Directions for this task:
Check each line below for "beside" and report how many have it, nothing else.
========================
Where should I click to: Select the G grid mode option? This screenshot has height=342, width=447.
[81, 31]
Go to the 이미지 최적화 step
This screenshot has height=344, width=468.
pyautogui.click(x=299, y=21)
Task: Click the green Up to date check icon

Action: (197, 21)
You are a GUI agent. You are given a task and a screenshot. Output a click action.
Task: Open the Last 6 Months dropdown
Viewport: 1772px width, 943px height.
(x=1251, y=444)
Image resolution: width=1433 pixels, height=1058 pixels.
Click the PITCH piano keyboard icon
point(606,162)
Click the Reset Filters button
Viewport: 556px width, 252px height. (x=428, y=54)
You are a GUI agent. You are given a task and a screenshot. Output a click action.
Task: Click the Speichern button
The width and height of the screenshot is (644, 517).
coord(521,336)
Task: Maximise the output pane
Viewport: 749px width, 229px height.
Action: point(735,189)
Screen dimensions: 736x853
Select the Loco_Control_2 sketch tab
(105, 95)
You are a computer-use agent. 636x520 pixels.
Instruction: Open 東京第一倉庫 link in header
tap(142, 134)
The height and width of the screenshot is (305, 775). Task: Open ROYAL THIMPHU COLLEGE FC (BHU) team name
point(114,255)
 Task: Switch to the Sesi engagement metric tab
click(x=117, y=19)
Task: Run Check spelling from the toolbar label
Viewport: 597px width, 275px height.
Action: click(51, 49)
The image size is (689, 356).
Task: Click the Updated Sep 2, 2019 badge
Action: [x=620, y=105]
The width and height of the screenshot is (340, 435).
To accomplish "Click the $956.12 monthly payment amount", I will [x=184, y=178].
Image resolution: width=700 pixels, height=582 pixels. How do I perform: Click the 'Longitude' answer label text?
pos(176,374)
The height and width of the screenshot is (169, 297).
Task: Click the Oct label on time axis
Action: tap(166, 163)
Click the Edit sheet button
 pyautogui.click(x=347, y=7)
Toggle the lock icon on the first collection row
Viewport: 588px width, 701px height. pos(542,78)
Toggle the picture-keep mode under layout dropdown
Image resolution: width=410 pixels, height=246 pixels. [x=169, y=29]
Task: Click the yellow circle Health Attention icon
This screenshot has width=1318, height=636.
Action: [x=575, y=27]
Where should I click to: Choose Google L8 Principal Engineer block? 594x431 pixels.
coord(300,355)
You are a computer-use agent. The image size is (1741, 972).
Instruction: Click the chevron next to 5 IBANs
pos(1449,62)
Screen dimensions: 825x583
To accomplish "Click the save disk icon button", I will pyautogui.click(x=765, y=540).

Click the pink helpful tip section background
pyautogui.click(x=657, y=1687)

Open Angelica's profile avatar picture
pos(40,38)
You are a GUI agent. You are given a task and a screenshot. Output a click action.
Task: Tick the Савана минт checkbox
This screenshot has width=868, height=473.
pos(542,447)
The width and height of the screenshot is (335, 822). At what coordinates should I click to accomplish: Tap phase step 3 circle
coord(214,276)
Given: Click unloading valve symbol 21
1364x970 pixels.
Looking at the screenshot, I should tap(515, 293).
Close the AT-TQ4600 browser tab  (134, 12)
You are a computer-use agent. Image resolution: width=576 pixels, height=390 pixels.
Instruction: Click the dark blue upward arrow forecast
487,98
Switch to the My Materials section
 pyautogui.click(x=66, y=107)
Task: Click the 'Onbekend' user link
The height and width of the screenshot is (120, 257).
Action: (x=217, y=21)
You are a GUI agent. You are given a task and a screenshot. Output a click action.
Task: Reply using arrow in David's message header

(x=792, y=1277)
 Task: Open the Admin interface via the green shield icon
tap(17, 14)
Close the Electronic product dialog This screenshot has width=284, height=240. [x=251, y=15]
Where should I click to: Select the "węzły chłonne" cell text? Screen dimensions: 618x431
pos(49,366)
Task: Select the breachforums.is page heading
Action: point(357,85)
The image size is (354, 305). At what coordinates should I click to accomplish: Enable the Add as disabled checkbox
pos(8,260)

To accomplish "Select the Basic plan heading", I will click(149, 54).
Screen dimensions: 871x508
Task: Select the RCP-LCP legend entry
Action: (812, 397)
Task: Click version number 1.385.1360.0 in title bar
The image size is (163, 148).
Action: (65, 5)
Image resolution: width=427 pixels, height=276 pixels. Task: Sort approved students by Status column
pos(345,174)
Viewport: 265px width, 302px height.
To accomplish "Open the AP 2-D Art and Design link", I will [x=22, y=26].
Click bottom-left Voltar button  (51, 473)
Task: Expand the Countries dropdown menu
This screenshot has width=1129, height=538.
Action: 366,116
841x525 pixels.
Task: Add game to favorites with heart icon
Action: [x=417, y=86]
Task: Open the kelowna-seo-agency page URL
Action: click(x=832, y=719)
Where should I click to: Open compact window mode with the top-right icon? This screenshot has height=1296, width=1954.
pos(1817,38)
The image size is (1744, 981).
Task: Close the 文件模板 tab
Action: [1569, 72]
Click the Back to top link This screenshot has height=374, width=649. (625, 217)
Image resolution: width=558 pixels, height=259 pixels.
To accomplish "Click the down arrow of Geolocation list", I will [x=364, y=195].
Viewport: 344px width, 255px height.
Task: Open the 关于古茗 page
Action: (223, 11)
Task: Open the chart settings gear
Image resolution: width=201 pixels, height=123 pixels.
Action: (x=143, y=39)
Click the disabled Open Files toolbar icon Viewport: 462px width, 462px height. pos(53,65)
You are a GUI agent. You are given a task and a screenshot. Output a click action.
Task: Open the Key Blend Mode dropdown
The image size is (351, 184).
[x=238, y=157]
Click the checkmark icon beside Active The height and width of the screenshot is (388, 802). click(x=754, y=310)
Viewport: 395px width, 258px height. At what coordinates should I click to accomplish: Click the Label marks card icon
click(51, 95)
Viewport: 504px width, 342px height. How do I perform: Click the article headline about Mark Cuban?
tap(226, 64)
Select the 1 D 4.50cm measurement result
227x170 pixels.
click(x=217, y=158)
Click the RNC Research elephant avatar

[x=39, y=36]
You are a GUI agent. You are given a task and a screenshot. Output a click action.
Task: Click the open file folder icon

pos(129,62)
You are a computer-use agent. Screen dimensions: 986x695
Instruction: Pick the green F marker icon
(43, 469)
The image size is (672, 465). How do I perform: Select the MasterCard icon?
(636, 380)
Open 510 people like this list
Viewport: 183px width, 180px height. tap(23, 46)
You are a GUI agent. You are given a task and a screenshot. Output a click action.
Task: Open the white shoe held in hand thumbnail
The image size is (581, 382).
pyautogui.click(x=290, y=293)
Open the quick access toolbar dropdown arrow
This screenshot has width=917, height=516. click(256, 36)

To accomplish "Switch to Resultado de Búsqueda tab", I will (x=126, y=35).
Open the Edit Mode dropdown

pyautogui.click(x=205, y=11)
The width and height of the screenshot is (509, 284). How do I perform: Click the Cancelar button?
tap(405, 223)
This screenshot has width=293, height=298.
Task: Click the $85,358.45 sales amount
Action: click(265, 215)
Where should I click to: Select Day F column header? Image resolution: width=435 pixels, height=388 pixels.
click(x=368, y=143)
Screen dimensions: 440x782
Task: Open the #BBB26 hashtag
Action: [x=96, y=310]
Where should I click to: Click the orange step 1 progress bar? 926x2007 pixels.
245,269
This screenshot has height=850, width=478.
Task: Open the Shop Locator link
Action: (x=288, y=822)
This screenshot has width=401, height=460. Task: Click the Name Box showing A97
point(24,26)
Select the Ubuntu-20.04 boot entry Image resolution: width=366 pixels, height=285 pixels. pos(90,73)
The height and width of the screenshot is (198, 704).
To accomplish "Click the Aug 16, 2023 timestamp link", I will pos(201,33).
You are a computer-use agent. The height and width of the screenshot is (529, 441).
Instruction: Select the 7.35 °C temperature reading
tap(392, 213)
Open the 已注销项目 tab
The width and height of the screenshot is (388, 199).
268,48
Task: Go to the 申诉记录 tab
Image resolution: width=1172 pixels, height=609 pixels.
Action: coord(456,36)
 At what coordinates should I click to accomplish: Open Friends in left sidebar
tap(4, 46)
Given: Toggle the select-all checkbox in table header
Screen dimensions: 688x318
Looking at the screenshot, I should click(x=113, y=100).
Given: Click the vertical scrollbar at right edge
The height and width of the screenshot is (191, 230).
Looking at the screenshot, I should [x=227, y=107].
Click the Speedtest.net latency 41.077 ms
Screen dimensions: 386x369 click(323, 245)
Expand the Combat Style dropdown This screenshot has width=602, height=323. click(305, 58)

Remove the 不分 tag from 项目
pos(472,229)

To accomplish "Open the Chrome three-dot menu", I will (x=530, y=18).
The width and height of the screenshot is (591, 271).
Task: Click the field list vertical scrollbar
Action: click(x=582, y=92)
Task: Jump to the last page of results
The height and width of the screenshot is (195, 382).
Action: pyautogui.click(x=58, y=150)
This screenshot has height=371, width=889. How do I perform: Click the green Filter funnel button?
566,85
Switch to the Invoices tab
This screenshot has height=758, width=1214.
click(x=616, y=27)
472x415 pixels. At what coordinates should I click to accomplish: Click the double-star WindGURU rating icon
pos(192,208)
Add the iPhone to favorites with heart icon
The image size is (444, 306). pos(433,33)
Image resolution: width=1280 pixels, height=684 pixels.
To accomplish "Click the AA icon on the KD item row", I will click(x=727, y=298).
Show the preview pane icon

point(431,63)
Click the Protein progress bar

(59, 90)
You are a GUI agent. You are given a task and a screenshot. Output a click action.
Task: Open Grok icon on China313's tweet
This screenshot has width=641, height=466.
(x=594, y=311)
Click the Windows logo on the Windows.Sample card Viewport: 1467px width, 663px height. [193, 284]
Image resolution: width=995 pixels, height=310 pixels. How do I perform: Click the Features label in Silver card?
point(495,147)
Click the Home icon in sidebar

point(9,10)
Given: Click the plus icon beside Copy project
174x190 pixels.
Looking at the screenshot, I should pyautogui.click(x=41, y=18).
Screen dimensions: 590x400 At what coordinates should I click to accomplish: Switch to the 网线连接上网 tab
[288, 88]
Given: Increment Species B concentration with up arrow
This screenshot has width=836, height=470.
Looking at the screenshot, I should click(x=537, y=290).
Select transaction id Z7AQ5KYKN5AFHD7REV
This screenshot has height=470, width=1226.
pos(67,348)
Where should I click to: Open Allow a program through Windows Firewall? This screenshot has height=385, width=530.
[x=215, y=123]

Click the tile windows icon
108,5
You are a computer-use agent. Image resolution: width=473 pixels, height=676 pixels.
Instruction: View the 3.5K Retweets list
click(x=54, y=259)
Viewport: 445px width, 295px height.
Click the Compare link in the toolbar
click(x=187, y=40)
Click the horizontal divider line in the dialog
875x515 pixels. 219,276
========================
Response:
2